O'Connor explained that it can be particularly challenging to categorize the inputs used for over-the-counter derivatives pricing. "If you are looking at a product like an equity option, you may be reliant on historical volatility because of the term structure of the deal you are trying to price," said O'Connor. "In that case, that input is a level three input. But if you have client volatilities, for instance, on the products you are trying to price, then it is a level two input. So even an option or an interest rate swap can move between level two and level three, or level one for that matter."

Scrubbed Prices

O'Connor said firms such as HSBC can help their clients comply with IFRS 13 by validating prices they receive from vendors. "For our clients, [we can help by] making sure they do know where a price has come from, which vendor has provided it, but also by showing we have done a check on the price -what I like to call evidence of checks," said O'Connor. "You are sort of saying, ‘Yes, this has been checked, this is a scrubbed or clean price and we know we can stand over it.'"
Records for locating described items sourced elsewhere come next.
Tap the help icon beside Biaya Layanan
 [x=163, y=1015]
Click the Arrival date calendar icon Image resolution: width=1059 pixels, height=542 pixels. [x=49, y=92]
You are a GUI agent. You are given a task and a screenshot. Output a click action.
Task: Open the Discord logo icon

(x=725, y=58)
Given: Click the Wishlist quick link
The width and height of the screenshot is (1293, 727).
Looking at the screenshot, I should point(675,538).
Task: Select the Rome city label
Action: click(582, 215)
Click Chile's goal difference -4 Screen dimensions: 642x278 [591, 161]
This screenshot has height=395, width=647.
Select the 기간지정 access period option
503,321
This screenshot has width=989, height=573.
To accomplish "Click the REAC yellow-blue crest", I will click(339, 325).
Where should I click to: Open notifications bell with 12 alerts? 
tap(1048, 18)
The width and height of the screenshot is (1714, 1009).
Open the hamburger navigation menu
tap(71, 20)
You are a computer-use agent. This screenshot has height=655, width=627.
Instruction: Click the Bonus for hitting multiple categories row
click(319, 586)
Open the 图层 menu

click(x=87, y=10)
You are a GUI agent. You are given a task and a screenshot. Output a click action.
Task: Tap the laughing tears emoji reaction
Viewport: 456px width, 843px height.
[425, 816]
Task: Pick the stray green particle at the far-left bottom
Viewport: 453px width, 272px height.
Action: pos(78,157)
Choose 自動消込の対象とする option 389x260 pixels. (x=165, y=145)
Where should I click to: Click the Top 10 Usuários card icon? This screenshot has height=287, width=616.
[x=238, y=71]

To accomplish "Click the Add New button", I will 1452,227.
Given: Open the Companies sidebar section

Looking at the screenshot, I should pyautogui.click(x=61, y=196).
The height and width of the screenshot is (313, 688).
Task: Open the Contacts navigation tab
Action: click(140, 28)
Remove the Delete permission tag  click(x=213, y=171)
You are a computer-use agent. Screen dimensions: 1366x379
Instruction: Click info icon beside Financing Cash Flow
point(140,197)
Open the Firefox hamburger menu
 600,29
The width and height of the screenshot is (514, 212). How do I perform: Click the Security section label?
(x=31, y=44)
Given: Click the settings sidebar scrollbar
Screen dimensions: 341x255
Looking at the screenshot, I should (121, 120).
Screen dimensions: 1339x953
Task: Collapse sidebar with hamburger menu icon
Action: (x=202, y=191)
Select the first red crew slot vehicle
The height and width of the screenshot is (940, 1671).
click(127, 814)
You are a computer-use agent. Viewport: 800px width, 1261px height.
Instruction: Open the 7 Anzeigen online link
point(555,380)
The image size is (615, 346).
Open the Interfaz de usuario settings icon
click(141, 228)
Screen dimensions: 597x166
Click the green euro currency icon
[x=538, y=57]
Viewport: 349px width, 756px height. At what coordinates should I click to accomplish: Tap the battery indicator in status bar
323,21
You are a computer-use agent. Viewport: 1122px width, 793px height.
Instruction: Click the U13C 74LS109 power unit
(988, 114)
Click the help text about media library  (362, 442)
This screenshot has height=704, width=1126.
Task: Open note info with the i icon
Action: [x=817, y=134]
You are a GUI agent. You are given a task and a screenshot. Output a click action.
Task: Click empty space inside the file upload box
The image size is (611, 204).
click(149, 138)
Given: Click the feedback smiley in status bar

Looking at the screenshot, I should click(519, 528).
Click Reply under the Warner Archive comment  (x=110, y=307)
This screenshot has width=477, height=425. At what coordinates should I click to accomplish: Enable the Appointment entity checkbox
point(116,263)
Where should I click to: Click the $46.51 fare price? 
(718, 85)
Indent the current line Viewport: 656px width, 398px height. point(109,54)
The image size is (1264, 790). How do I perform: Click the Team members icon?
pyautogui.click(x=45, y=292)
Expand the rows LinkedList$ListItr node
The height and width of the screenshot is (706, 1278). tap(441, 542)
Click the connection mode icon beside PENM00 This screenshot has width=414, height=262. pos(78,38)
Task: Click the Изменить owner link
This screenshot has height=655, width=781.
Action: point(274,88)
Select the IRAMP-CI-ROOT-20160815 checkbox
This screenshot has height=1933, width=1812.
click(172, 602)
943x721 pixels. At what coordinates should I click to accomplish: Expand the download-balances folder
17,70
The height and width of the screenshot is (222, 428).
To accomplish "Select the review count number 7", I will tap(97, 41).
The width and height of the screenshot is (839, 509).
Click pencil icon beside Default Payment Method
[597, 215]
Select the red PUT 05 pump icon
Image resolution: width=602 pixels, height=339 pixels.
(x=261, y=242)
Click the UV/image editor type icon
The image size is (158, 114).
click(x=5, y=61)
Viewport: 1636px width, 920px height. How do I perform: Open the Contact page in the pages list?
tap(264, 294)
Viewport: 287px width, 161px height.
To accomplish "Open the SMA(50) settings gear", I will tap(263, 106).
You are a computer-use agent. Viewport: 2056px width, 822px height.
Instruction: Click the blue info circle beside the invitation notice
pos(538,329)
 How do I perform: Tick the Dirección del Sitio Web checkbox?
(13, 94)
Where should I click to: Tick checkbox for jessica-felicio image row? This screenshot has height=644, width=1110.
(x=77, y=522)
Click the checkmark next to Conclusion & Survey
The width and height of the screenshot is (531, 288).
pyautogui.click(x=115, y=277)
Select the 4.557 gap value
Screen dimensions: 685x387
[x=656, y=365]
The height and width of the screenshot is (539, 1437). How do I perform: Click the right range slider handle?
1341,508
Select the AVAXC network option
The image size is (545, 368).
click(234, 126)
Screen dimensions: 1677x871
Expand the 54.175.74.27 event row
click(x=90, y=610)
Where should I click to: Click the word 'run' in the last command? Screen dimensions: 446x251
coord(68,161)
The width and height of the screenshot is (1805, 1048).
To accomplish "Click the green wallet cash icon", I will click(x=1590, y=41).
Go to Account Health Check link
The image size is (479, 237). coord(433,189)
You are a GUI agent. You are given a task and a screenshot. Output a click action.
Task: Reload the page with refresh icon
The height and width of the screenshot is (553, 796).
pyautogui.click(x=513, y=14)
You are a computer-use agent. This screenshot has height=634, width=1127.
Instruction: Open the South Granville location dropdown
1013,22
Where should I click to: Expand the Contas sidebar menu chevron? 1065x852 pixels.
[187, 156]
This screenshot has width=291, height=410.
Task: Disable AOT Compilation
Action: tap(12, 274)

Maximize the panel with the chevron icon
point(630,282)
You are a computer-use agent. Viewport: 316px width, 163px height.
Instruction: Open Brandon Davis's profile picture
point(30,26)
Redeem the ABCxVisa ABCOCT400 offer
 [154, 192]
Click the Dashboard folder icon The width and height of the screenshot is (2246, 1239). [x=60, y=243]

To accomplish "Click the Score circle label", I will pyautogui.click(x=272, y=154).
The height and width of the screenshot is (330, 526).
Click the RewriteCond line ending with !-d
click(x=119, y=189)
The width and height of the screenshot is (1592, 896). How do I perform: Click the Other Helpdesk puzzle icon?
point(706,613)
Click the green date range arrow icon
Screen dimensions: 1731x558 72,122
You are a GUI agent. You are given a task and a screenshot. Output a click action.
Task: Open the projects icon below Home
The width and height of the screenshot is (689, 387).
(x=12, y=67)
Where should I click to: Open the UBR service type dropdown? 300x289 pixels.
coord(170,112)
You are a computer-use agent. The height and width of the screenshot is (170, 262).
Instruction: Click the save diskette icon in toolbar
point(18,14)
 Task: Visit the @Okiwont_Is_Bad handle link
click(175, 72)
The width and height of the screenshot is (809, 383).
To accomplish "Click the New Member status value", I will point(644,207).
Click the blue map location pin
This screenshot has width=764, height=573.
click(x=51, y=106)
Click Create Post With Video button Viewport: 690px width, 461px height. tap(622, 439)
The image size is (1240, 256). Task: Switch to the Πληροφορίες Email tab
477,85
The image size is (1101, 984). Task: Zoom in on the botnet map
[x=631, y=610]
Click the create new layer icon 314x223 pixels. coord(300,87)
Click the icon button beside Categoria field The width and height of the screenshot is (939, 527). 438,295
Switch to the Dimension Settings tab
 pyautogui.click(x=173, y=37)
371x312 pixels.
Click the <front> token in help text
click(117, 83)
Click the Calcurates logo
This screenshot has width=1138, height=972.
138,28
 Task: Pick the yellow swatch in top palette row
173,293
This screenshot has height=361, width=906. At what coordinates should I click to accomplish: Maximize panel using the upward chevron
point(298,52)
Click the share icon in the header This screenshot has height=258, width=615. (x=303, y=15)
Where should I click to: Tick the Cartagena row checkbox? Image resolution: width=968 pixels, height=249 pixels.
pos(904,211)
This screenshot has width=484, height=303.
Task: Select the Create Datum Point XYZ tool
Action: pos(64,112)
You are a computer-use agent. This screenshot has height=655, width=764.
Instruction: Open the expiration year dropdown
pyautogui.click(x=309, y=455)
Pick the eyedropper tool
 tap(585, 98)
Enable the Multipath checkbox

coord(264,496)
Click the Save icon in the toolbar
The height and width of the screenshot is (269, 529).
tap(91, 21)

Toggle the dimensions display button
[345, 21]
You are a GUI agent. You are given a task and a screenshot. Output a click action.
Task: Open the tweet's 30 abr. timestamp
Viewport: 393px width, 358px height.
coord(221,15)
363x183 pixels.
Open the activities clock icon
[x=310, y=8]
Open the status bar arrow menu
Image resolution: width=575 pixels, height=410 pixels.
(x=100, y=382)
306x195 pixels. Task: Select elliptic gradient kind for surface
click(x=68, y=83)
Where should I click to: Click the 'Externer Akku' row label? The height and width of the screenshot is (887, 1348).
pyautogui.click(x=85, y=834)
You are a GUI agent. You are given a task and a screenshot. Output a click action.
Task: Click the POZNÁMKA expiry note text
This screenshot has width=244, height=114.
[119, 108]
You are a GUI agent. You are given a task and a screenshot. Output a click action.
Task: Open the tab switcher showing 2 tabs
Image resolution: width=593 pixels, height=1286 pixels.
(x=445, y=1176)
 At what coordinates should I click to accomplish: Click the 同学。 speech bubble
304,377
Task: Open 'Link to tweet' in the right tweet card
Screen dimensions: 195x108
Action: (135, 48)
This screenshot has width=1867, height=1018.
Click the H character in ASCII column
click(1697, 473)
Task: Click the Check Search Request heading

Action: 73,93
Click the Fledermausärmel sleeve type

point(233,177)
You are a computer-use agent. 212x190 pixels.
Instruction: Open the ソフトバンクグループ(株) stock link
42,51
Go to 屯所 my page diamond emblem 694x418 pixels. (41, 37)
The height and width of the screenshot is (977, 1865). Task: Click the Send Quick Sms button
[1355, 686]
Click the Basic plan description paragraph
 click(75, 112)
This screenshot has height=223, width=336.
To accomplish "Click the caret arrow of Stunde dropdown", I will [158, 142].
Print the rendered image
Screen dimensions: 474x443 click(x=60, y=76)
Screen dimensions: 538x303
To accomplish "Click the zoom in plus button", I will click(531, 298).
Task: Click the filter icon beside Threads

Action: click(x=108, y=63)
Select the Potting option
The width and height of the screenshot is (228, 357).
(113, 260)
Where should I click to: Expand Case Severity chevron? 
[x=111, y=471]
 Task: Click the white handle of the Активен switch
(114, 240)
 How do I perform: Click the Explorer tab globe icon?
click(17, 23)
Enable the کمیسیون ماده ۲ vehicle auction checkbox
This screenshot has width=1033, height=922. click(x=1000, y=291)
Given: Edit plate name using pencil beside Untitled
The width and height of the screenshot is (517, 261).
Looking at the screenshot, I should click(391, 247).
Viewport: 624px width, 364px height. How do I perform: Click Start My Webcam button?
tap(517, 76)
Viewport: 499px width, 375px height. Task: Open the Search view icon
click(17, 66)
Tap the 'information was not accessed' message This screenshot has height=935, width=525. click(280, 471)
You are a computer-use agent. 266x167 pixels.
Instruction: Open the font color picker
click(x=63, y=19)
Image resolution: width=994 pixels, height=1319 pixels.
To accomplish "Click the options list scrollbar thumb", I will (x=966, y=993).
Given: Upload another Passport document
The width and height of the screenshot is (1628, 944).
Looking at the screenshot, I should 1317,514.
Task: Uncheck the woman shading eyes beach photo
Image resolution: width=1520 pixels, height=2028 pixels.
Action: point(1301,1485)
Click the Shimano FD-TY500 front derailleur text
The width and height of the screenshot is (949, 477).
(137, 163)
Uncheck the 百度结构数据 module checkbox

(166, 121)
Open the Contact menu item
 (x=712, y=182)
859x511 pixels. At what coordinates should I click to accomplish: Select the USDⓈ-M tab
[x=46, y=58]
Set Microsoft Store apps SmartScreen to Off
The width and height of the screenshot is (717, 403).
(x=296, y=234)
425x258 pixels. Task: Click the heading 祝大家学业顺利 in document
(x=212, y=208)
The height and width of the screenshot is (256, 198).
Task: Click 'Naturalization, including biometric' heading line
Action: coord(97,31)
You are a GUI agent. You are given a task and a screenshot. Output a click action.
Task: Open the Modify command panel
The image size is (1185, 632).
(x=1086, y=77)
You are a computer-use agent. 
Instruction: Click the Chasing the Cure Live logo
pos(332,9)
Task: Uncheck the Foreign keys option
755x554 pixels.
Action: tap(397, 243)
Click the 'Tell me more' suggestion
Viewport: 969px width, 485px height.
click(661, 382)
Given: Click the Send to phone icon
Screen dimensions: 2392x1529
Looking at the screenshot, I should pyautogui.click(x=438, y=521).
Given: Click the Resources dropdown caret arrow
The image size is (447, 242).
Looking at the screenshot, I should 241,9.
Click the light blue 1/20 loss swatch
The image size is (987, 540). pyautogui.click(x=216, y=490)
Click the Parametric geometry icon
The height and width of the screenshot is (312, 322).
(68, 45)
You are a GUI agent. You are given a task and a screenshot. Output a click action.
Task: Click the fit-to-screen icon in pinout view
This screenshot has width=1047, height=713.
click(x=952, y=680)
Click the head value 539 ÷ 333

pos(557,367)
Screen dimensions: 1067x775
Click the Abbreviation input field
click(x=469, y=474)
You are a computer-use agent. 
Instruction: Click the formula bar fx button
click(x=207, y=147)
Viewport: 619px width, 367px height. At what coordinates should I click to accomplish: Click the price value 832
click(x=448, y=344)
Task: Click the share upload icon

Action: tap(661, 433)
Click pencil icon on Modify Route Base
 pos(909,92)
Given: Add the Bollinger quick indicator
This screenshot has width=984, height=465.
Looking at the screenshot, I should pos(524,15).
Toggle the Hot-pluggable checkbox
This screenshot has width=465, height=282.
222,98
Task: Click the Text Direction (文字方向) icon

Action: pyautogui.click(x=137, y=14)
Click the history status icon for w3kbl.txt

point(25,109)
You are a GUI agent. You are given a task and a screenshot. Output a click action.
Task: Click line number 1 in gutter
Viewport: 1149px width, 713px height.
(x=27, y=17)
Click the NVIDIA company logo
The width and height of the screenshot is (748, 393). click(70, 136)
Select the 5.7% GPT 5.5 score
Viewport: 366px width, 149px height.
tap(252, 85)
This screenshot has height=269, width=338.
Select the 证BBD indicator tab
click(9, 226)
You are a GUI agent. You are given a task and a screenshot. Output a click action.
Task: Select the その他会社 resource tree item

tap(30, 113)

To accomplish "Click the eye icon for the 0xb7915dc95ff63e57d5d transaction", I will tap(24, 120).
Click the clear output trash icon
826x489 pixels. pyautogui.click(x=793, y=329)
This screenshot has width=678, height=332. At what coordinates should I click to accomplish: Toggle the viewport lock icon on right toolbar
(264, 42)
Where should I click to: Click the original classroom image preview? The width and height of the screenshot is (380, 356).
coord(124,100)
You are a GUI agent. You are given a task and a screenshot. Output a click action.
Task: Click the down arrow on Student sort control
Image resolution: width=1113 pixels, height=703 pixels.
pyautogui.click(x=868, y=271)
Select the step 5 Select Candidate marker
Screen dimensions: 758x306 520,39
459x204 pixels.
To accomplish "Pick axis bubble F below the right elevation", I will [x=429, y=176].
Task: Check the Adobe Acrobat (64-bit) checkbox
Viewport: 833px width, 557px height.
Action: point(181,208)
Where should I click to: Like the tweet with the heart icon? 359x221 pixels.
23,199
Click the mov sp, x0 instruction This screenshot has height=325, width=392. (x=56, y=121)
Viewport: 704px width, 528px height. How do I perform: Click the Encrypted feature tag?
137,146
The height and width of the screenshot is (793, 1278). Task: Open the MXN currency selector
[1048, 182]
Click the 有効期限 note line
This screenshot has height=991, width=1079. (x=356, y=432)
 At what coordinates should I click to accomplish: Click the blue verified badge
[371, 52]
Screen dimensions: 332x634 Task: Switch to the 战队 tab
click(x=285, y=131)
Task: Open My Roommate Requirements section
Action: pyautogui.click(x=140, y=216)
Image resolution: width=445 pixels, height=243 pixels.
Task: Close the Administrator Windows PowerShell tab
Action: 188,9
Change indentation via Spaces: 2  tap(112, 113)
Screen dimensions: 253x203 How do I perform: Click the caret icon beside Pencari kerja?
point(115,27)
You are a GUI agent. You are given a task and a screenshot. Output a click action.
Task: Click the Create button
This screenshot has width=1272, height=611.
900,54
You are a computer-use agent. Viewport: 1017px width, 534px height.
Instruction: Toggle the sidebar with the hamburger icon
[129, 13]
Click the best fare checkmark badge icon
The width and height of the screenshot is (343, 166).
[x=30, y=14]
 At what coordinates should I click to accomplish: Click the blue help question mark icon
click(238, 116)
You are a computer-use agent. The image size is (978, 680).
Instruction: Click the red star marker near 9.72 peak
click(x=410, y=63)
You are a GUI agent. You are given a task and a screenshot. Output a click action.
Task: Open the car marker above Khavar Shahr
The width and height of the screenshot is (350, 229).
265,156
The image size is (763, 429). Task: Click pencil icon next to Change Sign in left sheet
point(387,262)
O'Connor pointed out that IFRS 13 also puts an emphasis on the importance of narrative and qualitative descriptions of uncertainty surrounding valuations, which do not always come naturally to people who work in valuations. "Unfortunately, when we are dealing with a complex asset, we can't just stick a number on it and say this describes the confidence level we have in this price," said O'Connor. "It is not that straightforward. [...] Free-form qualitative descriptions are certainly something we are going to have to be more prepared to provide."

Market Color

As well as providing the assumptive data used in their valuations, Fagas explained that pricing vendors must help their clients comply with IFRS 13 by capturing market color and making it available. "It is no longer just about what the price recipe is, what assumptions were used and so on," said Fagas. "It is what trades, what quotes, what other market data did you reference? We need to capture that and deliver it. Some of that is not easy to fit it into a box in a database. There could be free-form elements to what we are trying to convey."

Fagas said Thomson Reuters plans to provide more market color to its customers, but explained this can be a difficult task, especially when dealing with hard-to-value asset classes that are not traded frequently.

There are still many questions to be answered about the impact regulations will have on valuations and pricing. O'Connor said he is interested to see how the introduction of central counterparties (CCPs) for the clearing and settlement of OTC derivatives trades in Europe will affect pricing. "There is going to be a good bit of responsibility on the CCPs to have a certain level of transparency there, to be open and clear about the models they are using and be willing to share that pricing beyond the clearing broker and the client, in that case," he said.

Over the coming year, the full impact of new regulations on pricing and valuations is likely to become clearer-creating plenty more to talk about at EFIS 2014.